Target position records:
* Start *
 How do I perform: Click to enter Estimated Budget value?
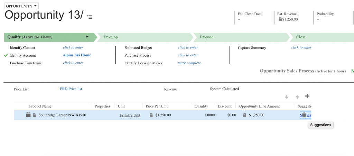click(x=188, y=47)
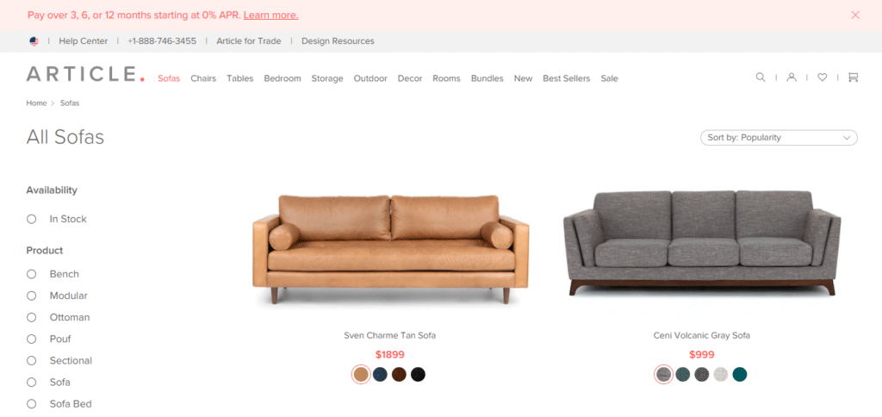The width and height of the screenshot is (882, 417).
Task: Open the heart wishlist icon
Action: point(823,78)
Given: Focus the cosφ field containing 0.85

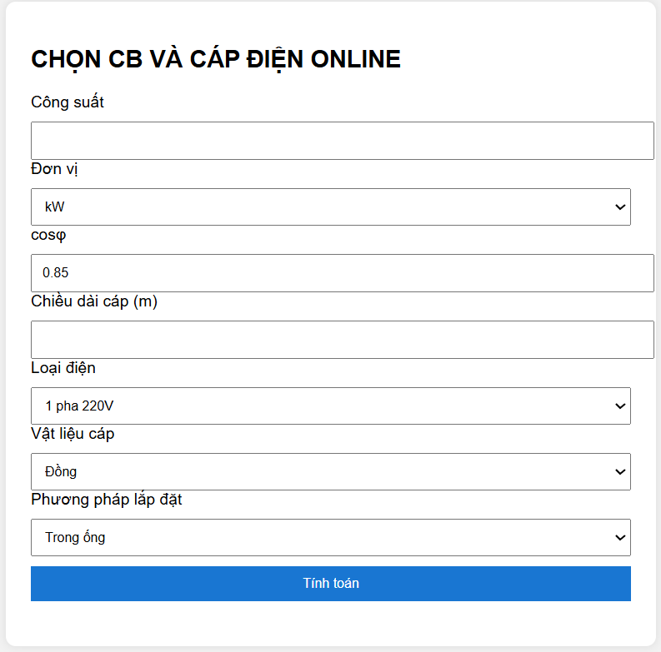Looking at the screenshot, I should pyautogui.click(x=342, y=273).
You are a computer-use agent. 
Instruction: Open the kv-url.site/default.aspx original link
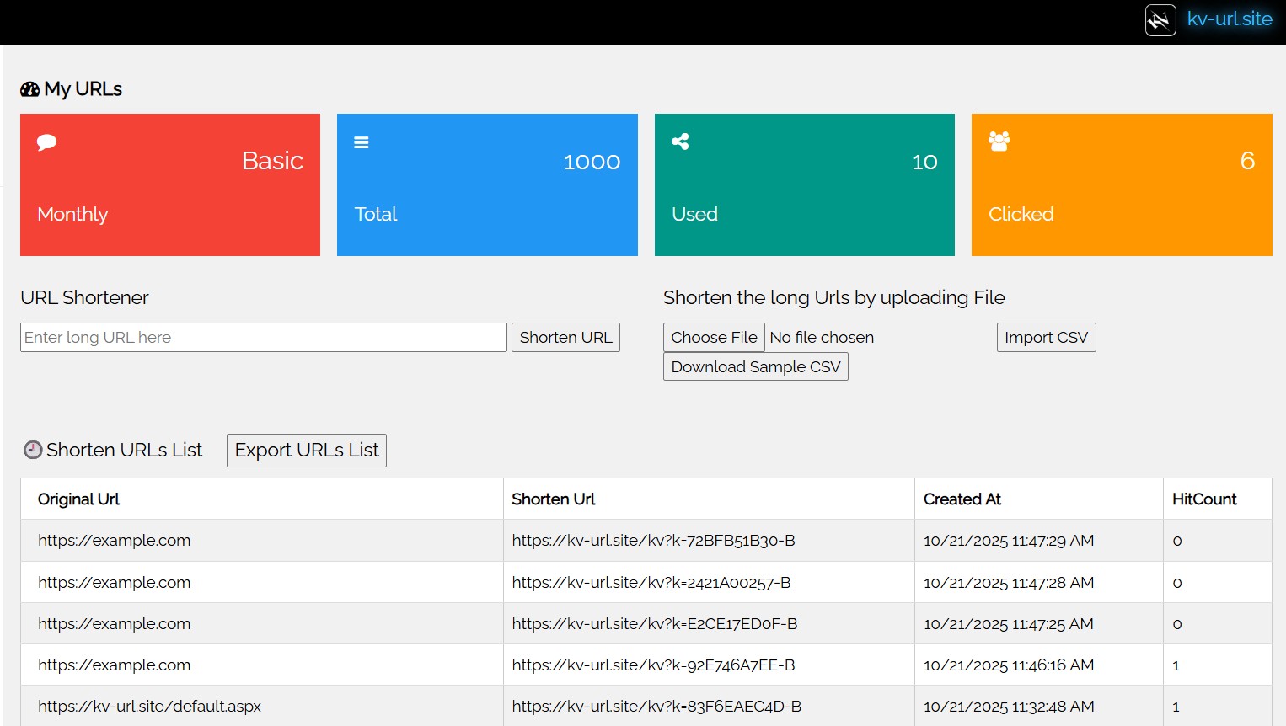point(150,706)
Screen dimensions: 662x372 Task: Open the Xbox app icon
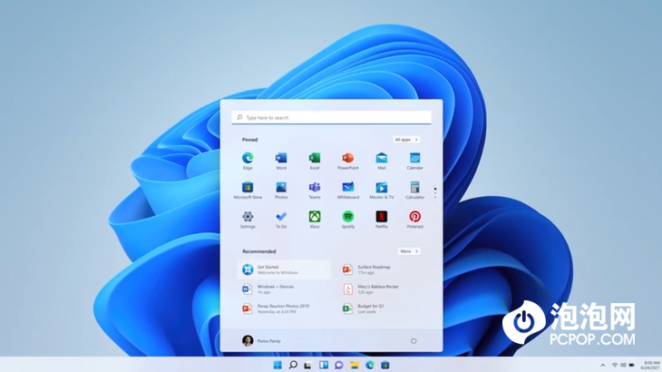tap(315, 217)
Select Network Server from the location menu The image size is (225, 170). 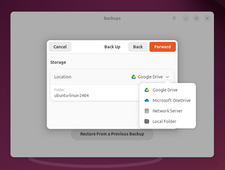tap(167, 111)
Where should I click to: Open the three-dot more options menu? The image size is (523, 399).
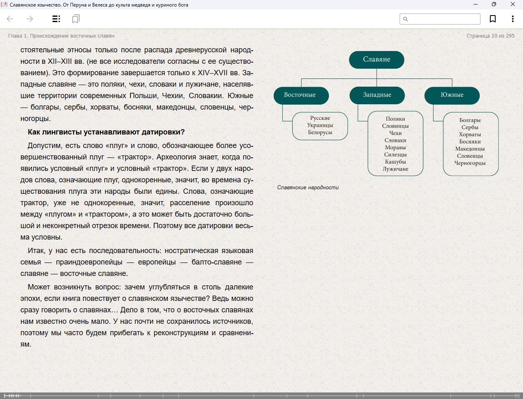(x=512, y=19)
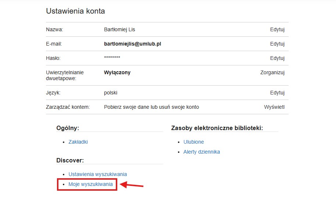Click the masked password asterisks
The height and width of the screenshot is (201, 336).
point(112,58)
* End *
Could you edit the lines from the one containing "Where should I" through the end of the records, swapping "three-dot" for "overflow" and leaving everything else as it is? Omit the pictures from your answer.

Where should I click to: Open the overflow more options menu? The image size is (523, 399).
(x=512, y=19)
Click the masked password asterisks
The height and width of the screenshot is (201, 336).
point(112,58)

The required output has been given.